● **Try it**
Set down, exactly and with no pictures, the line that contains "Instruction: Click the" and all lines after it in the listing.

● **Data supplied**
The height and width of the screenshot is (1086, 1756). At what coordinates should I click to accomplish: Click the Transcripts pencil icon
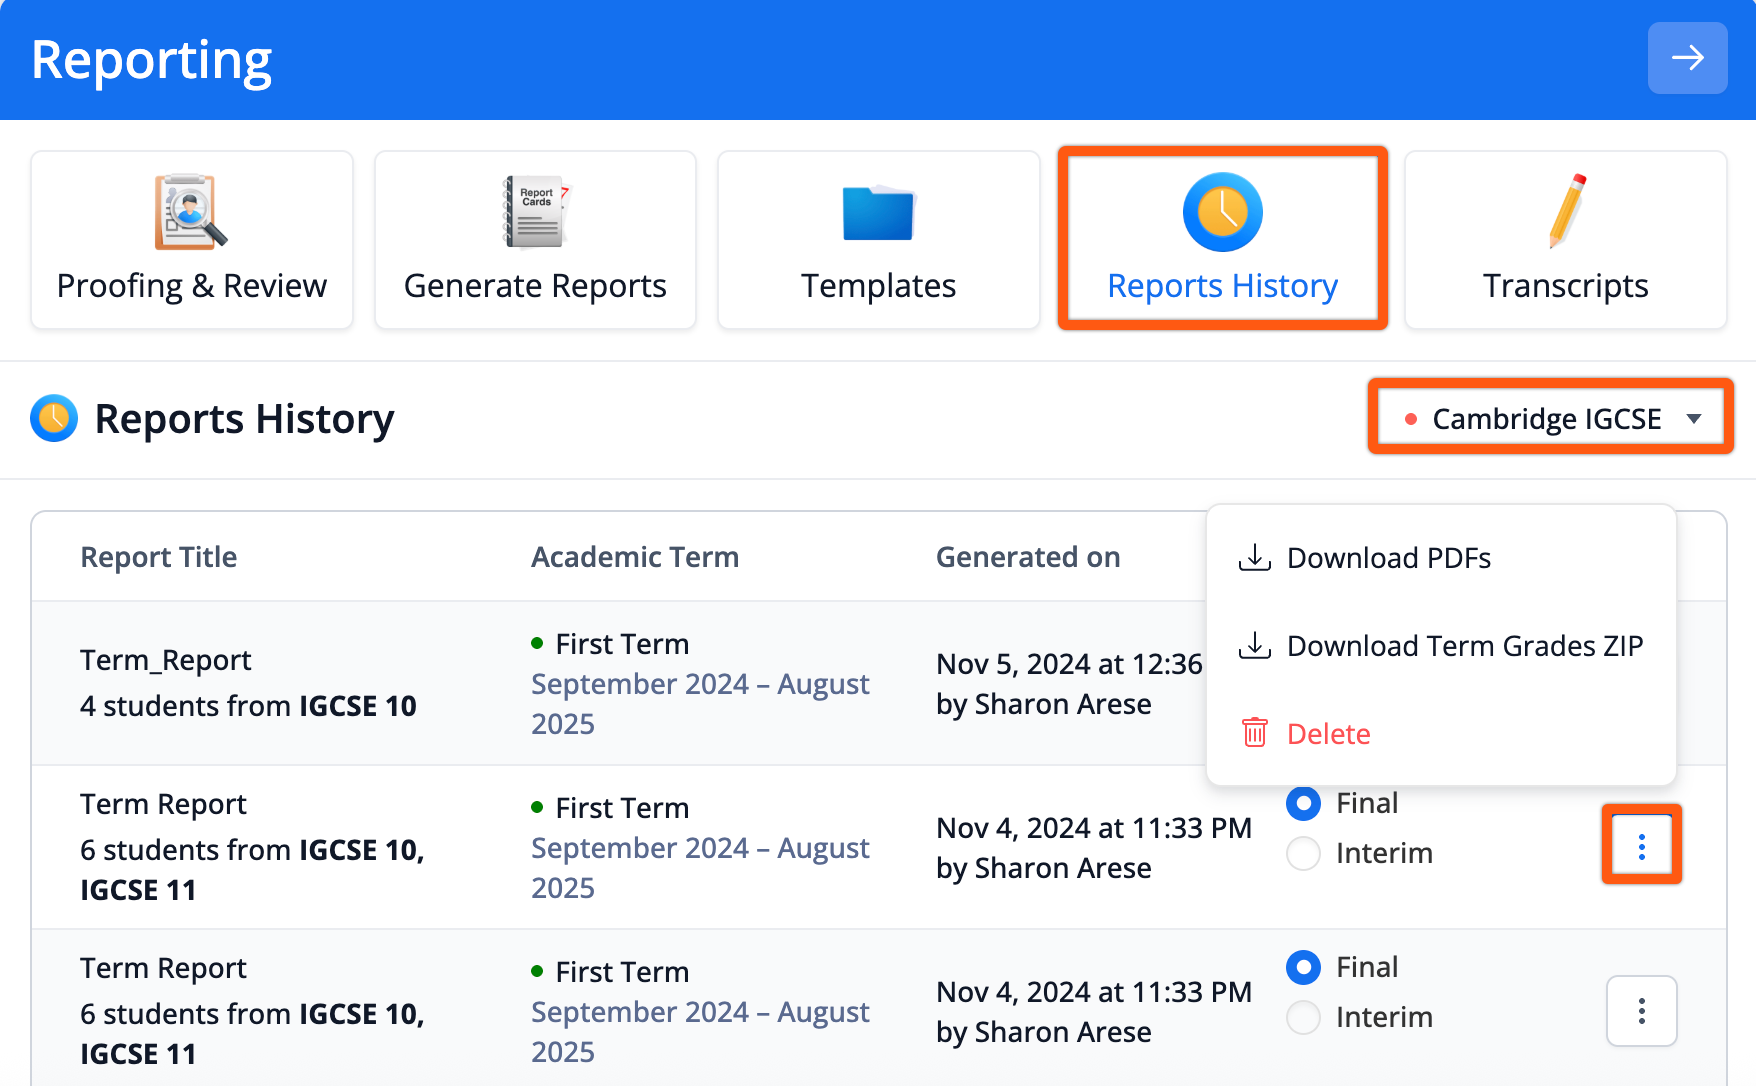coord(1566,211)
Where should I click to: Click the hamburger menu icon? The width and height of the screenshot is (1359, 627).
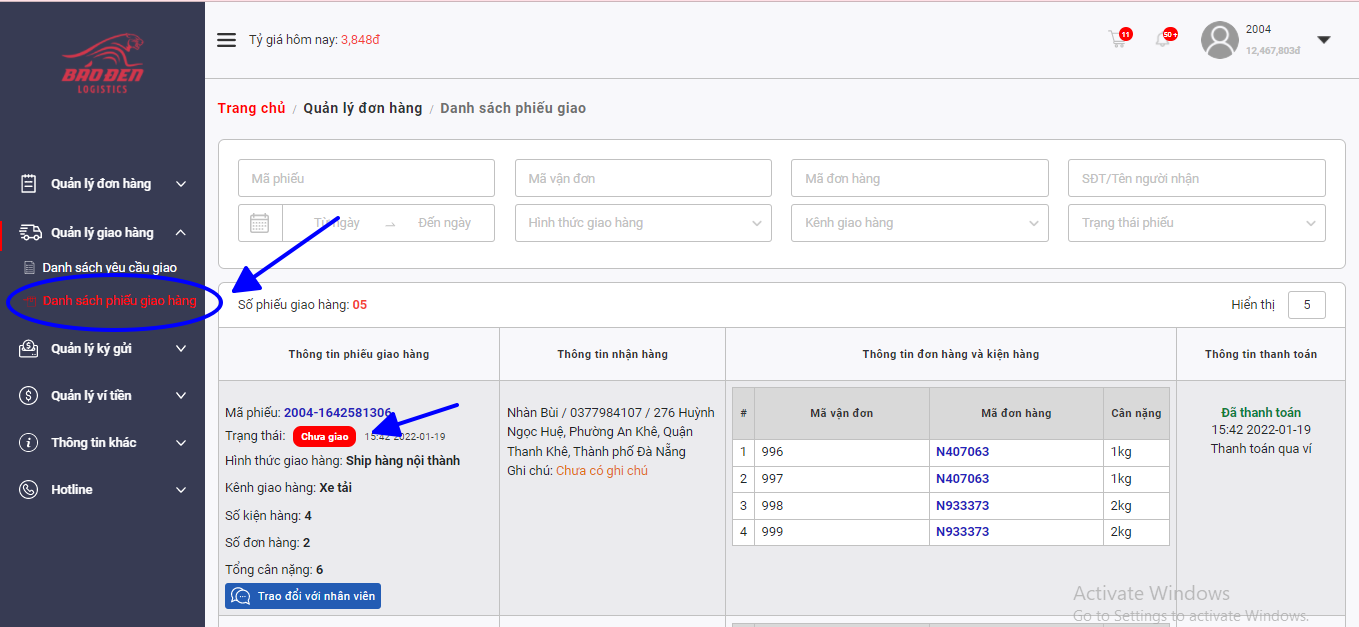click(226, 40)
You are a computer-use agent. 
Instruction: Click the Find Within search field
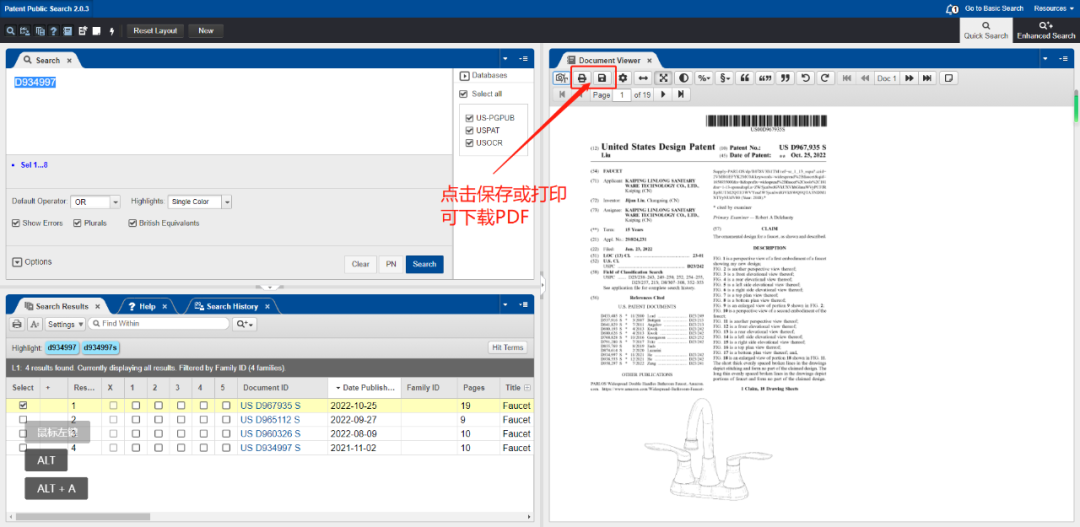click(x=158, y=324)
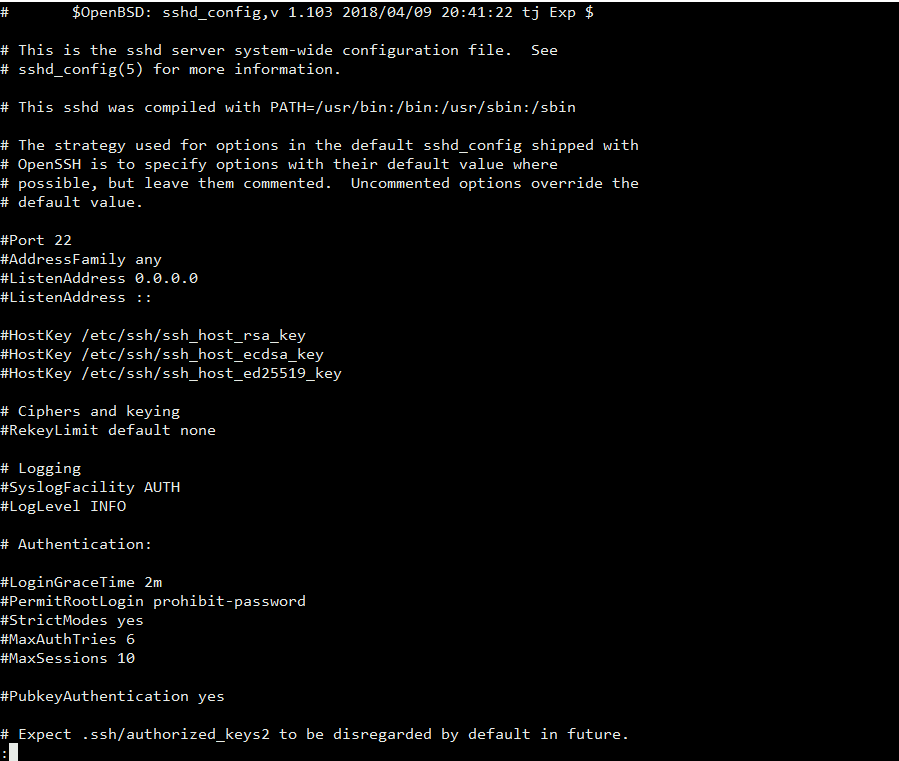
Task: Click the '#Port 22' line
Action: pos(36,240)
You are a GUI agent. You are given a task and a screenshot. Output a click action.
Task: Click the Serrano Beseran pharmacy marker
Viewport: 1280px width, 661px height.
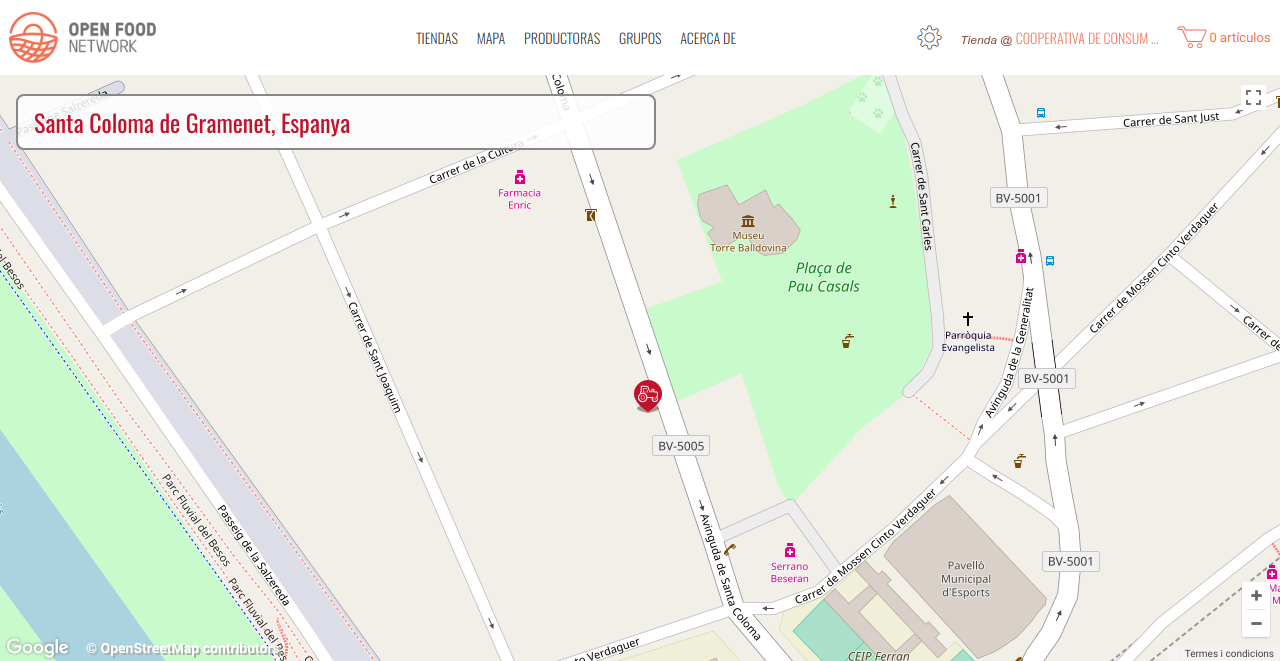(x=789, y=549)
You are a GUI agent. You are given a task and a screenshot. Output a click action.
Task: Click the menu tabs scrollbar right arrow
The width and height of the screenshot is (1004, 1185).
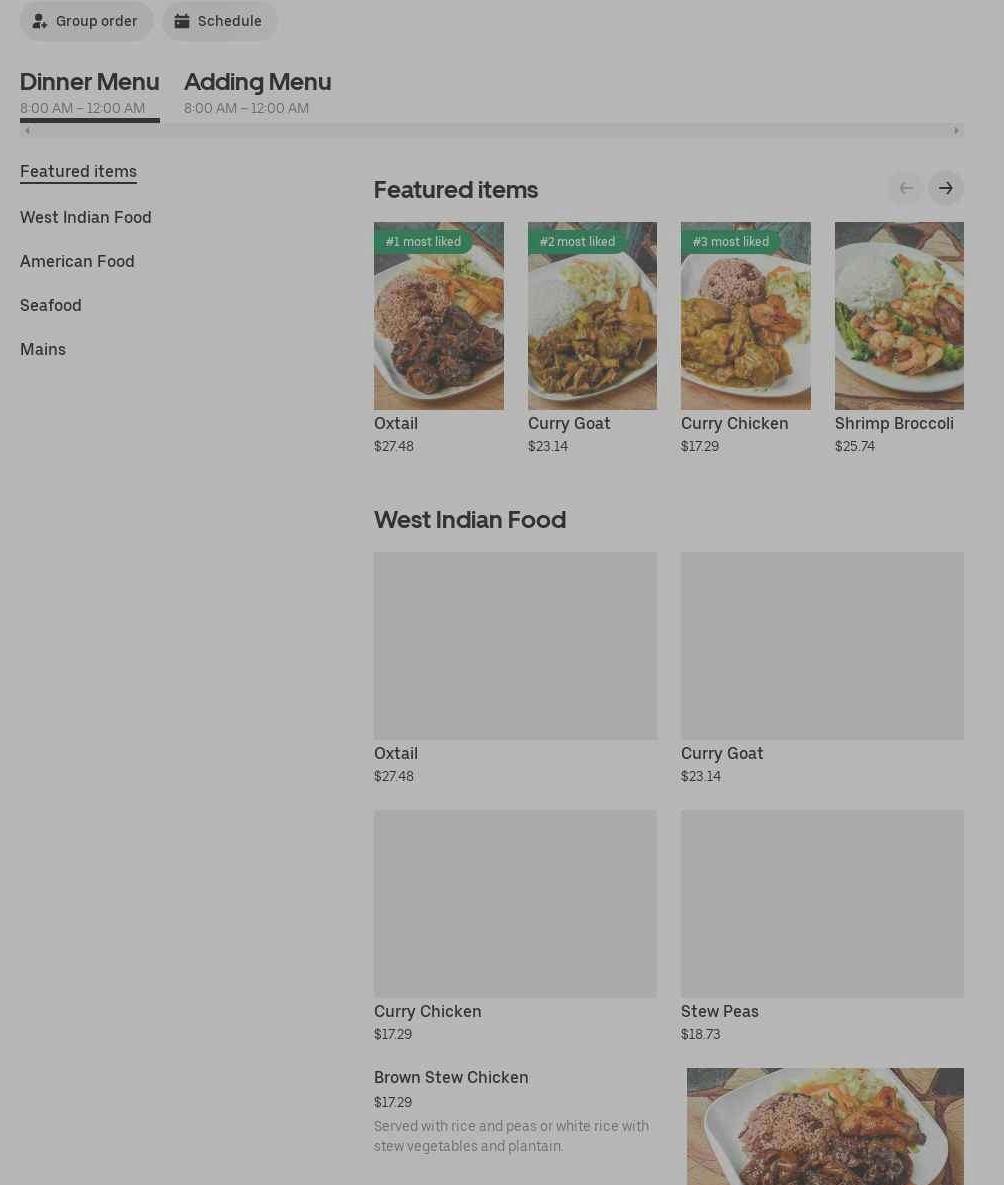[x=956, y=130]
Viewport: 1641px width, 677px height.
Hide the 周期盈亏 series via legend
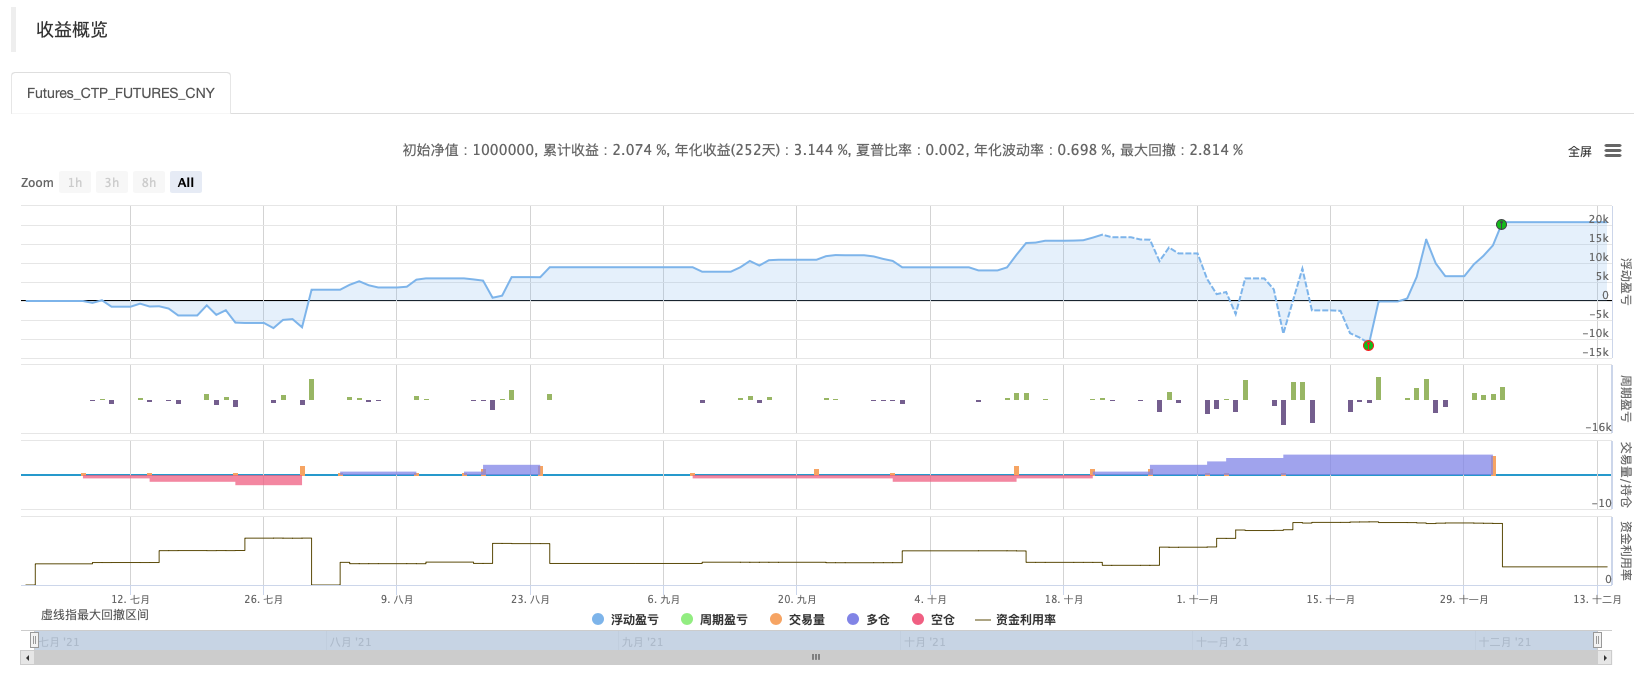pyautogui.click(x=714, y=620)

● **Response**
Instruction: Click the Find Within search field
click(x=158, y=324)
Task: Click the '#Port 22' line
Action: pos(36,240)
You are a GUI agent. You are given a task and a screenshot. Output a click action.
Task: Click the Serrano Beseran pharmacy marker
Viewport: 1280px width, 661px height.
(x=789, y=549)
You are a GUI agent. You are given a task and a screenshot. Output a click action.
Task: Click the menu tabs scrollbar right arrow
The width and height of the screenshot is (1004, 1185).
[x=956, y=130]
Viewport: 1641px width, 677px height.
Hide the 周期盈亏 series via legend
pyautogui.click(x=714, y=620)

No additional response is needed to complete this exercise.